L’arisaro, pianta tipica dell’areale mediterraneo o dell’olivo, fiorisce per tutto l’autunno e l’inverno in Liguria non troppo lontano dal mare, sul monte di Portofino, ma anche nella vallata del torrente Lavagna, la val Fontanabuona.
Come è tipico nella famiglia delle Araceae, i suoi fiori sono racchiusi in una brattea, detta spata, tubulosa e striata. In questa specie (Arisarum vulgare), la spata è a forma di cappuccio e lo spadice, cioè l’infiorescenza ramosa, sporge dai suoi bordi piegandosi in avanti come una linguetta che penzola. Le foglie sono persistenti, lucide e spesse, ma morbide e a forma di cuore. Nell’insieme l’aspetto è abbastanza sorprendente e fa venire in mente qualche illustrazione delle favole.

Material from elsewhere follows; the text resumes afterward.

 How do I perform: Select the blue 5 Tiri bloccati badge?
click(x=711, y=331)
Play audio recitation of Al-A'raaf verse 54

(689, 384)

L’arisaro è un parente stretto di Arum italicum, una pianta selvatica e infestante (vedi 12 gennaio 2009), ma anche della calla da giardino, Zantedeschia aetiopica, e di piante più esotiche, come Colocasia esculenta, che si fa chiamare orecchio di elefante quando è ornamentale e igname quando è un alimento.
Davvero Arisarum assomiglia parecchio ad Arum, anche lui pianta dell’areale mediterraneo in senso stretto. E allora succede che talvolta siano chiamate con gli stessi nomignoli, gigaro, o erba biscia, o pan di serpe. Non voglio creare confusioni, per me il gigaro resterà sempre e solo Arum. Anche i fiori del gigaro, come scrivevo in un vecchio post del 2 maggio 2010 che oggi in parte riprendo, non sono privi di un fascino un po’ inquietante. La parte appariscente però non è il fiore, è ancora una volta la spata, una brattea larga e vistosa che avvolge l’infiorescenza a spadice. Come nella maggior parte della Araceae, grazie a questa struttura arisari e gigari mantengono una temperatura interna, in corrispondenza dei fiori, decisamente superiore a quella esterna, utilizzando per questo riscaldamento una notevole quantità di energia metabolica. Il calore attira in modo efficace gli insetti impollinatori ed è per questo che, nonostante il suo costo, è stato favorito dall’evoluzione.
Come nel gigaro, le foglie, il fusto e le bacche dell’arisaro sono velenose. Ma le radici erano un tempo consumate come alimento e sono tuttora ricercate dai cinghiali che ne sono ghiotti. Nonostante l’accertata tossicità, l’arisaro è stato usato a lungo come medicina per la cura di molti malanni.
Anche la calla (foto a sinistra) , quella da giardino, mostra spadice e spata, quest’ultima larga e candida come il colletto di un abito rinascimentale. Come suggerisce il nome scientifico, Zantedeschia aetiopica, la pianta è di origine africana. Per qualche ragione che non sento veramente di condividere e quindi non so spiegare, la calla è ricercata nei giardini, ospite invitata e vezzeggiata, mentre il gigaro che le assomiglia davvero un bel po’ è un ospite inatteso e spesso sgradito. Misteri dell’animo o dei traffici umani.